By Nick Brown
NEW YORK (Reuters) - Bankrupt telecommunications firm TerreStar Networks Inc is facing two objections to its proposed sale to Dish Network Corp <DISH.O>, including from the maker of its geosynchronous satellite.
Space Systems/Loral Inc, manufacturer of the TerreStar satellite currently orbiting the earth, filed court papers Tuesday in U.S. Bankruptcy Court in Manhattan saying the plan would pay it only a fraction of what is owed under three satellite contracts.
The plan would require TerreStar to pay about $5.6 million as a so-called cure amount, far less than the roughly $43 million Space Systems says it is owed, according to the filing.
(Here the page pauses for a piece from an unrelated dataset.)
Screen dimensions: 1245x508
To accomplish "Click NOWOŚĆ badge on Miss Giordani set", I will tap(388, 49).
Space Systems said it is working with TerreStar to resolve the issue, but filed the objection to preserve its rights in case talks fall apart.
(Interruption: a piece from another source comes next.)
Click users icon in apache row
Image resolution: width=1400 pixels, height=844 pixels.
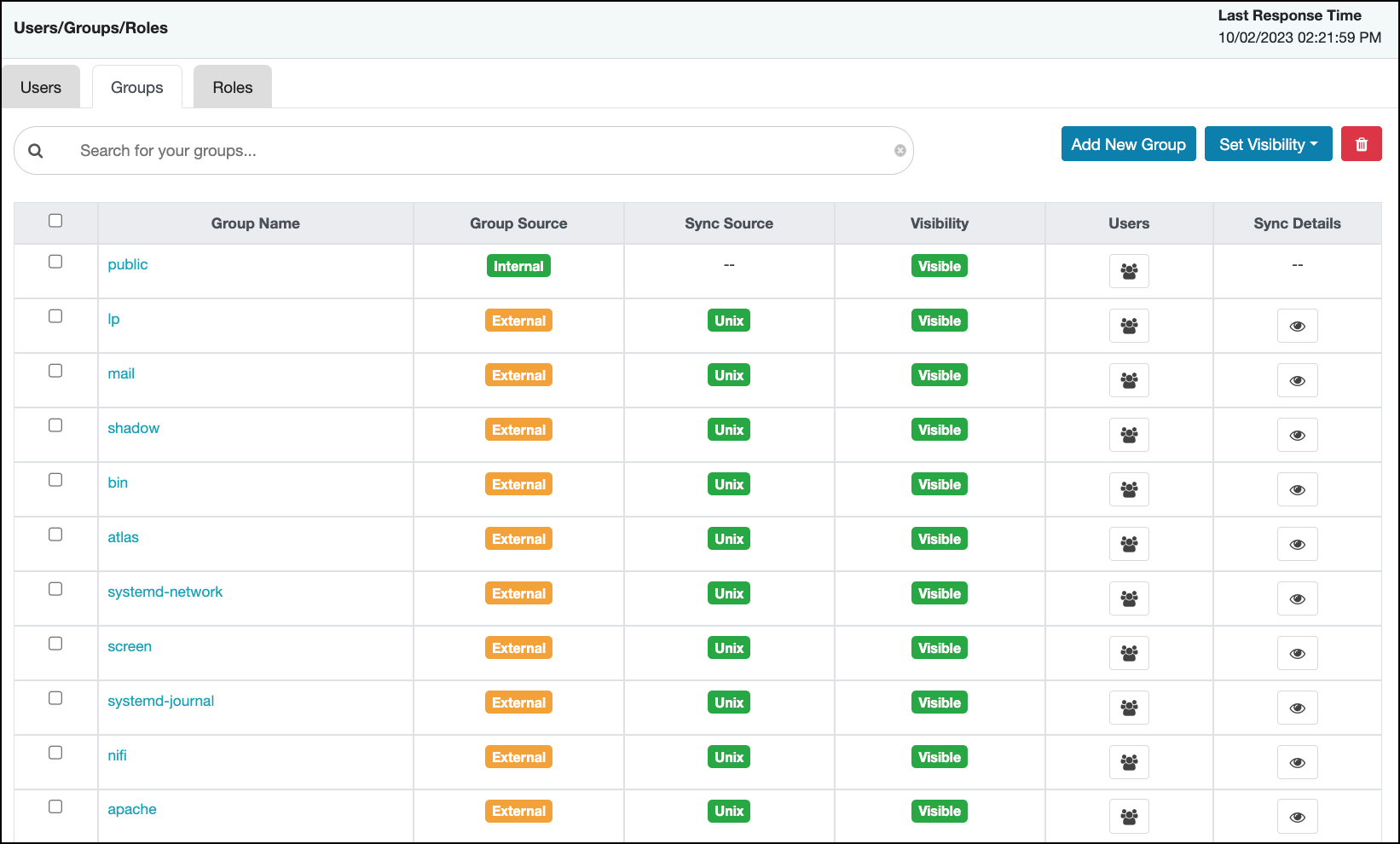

AT&T Corp, a unit of AT&T Inc <T.N> that sells TerreStar's satellite smartphone, also objected to the plan ahead of Tuesday's deadline.
AT&T said the plan could prevent it from seeking indemnity from Dish in certain cases where consumers claim damages against AT&T for problems related to the TerreStar phone.
An attorney for TerreStar declined comment Tuesday.
TerreStar, which tried to market the first satellite smartphone, was coveted for its roughly 20 megahertz of spectrum. It filed for bankruptcy in October with more than $1 billion in debt.
Dish, which set a $1.375 billion minimum bid for the company on June 15, won the right to buy it after receiving no competing offers.
If consummated, the sale would be at least the third major acquisition in 2011 for Dish, joining DBSD North America and Blockbuster Inc <BLOAQ.PK>, bought for $1.4 billion and $320 million, respectively.
The TerreStar sale is slated for an approval hearing before Bankruptcy Judge Sean Lane in Manhattan on Thursday.